AKA Workouts During Week 12 of Pregnancy 

Happy Monday! I hope you all had a wonderful weekend. Mine was filled with holiday festivities including Theodora’s annual cookie swap and the annual holiday lunch with some of Bo’s best guy friends, many of whom I’ve now known for nine years! Thanks to a very rich, late lunch at Peter Luger’s yesterday, I was in bed by 7:45pm. This set me up well for an early morning Monday workout!

Since so many people have requested that I share my workouts throughout pregnancy, today is the return of my Weekly Workout Recaps. I will share these each Monday with not only links and class details but also any adjustments I made during class due to pregnancy. Since I’m still early in my pregnancy, just 13 weeks, there aren’t very many adjustments yet.
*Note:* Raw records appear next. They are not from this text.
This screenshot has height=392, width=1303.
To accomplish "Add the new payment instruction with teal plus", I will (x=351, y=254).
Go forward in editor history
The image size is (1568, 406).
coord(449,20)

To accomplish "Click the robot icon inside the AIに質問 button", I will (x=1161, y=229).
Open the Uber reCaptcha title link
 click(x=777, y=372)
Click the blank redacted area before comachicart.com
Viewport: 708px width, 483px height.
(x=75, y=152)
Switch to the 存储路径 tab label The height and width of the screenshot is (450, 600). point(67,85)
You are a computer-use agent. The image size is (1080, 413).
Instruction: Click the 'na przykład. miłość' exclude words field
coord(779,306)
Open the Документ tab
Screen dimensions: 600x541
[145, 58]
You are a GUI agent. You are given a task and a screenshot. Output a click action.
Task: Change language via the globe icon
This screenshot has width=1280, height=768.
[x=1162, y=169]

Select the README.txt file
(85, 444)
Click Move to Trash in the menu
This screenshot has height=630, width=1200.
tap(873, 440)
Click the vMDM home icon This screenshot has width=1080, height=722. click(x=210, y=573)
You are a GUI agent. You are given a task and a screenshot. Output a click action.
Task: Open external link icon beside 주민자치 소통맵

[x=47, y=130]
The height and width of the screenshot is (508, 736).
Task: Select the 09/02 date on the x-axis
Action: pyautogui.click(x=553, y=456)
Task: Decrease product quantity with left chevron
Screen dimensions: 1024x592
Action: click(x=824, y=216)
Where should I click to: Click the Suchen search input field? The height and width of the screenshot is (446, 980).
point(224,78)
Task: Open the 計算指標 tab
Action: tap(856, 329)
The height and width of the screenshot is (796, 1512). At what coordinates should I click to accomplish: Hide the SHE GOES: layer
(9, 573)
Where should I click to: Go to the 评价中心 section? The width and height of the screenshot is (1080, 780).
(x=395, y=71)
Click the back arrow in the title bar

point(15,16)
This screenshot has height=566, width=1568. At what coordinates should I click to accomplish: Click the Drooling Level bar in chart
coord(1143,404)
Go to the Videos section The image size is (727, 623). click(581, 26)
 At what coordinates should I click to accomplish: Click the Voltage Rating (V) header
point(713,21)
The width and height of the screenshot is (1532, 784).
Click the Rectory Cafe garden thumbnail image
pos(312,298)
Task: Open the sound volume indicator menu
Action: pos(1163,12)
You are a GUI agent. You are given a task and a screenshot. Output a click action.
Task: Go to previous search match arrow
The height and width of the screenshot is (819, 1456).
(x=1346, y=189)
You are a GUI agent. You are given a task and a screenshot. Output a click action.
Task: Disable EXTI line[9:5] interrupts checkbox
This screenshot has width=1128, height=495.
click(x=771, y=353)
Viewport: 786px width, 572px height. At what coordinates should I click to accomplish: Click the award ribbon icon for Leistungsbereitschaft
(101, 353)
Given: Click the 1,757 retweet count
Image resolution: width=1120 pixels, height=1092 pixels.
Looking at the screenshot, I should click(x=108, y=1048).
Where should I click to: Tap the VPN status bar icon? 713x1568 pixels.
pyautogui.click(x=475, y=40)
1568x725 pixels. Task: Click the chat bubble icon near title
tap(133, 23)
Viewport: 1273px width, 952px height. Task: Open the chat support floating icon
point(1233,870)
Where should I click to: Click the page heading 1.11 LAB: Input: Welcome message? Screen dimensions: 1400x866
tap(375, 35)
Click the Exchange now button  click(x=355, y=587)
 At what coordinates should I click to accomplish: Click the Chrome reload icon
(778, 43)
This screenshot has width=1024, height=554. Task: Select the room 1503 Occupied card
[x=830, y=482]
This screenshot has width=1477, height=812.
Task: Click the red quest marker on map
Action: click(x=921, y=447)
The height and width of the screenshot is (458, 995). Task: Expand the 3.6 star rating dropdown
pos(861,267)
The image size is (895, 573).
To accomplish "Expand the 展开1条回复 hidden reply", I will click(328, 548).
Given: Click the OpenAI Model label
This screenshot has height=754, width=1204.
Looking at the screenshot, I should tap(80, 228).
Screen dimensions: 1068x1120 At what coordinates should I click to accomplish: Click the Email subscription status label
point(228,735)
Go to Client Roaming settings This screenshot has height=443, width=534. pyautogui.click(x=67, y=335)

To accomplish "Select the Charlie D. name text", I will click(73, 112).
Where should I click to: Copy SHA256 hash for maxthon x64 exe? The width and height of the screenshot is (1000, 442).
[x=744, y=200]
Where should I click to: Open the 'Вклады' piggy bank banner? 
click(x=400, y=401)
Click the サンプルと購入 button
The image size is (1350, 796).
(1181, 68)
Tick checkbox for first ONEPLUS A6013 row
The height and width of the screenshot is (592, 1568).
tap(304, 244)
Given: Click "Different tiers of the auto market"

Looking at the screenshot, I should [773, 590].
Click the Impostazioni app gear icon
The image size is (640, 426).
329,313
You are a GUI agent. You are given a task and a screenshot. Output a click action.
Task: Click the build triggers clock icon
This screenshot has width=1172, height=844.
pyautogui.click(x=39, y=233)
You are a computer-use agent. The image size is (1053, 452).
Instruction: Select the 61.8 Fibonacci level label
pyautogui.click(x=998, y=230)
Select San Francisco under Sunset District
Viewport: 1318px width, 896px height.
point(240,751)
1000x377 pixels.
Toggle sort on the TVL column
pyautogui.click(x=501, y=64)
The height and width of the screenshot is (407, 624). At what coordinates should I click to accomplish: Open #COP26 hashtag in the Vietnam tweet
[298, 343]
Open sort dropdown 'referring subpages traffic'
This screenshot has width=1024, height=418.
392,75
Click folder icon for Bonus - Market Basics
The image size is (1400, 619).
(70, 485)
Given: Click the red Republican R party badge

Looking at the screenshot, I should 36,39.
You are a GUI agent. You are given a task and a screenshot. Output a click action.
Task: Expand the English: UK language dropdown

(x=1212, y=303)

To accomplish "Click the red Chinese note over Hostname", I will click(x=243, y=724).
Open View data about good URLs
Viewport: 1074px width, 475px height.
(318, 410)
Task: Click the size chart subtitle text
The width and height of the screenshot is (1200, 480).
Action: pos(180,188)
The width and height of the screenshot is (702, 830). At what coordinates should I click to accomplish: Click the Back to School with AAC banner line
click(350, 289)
  • Monday December 5th – After a long Monday I was craving a cardio sweat party, aka Soul Cycle class. While I don’t take Soul Cycle that often, I find that it can cure a bad mood better than almost any other workout. Joyce’s class was almost completely out of the saddle which is a change for me. If you take Soul Cycle classes regularly, would you say this is typical these days?
  • Tuesday December 6th – You guys know I don’t have my rythym and therefore typically avoid dance workout classes. Thanks to Target‘s C9 brand and AKT Nomad I had the opportunity to try an AKT Happy Hour class bright and early Tuesday morning with Kayla, Theodora and other NYC influencers. The Happy Hour class is their signature dance-based interval class. The class alternated between choreographed dance cardio combinations and toning workouts including a VERY challenging glute series that left my glutes sore for two days. By the end of the class I’d let my inhibitions go and was having a blast even though I was always a step or two behind. I enjoyed this class SO much that I’d consider going to it again or even trying their AKTEASE class which is targeted towards beginners.
  • Wednesday December 7th – Rest Day
  • Thursday December 8th  – I received a cold weather running package from my friends at Brooks which inspired me to immediately try on the pieces and head out the door for an outside jog. I jogged for 30 minutes around the neighborhood, enjoying the holiday lights and festive decorations while trying to ignore the cold weather’s affect on my lungs.
  • Friday December 9th – Since joining the Brooklyn (Dodge) YMCA this month, I’ve had the chance to get back into Body Pump. This was the first workout class I took when I started my fitness journey ten years ago. I used to take Body Pump three times a week at the gym near my apartment in Wayne, Pennsylvania but since moving to New York City haven’t been able to take it since it’s only offered in certain gyms. Friday evening I kicked off the weekend with a very sweaty, fast paced Body Pump Express class. I thought express meant it’d skip one track to result in a shorter class. Nope, it just meant you did 90% of the work in 75% of the time and most of the time was saved during transitions. I think I’ll stick to regular classes during my pregnancy as I found the pace a bit hard to keep up with at times.
  • Saturday December 10th – I met my sister-in-law at the Brooklyn Heights Soul Cycle for a 60-minute Soul Survivor class led by the very energetic Eve. Her class included A LOT of time out of the saddle as well as Rihanna tunes. By the time class was over I was ready to get out of the hot, sticky room but during class I felt great.
  • Sunday December 11th –  I returned to jogging with a 40-minute treadmill workout consisting of 5 minute walking intervals at 4.2 speed and 5.0 incline followed by 5 minute of jogging intervals at 5.7 speed and 1.0 incline.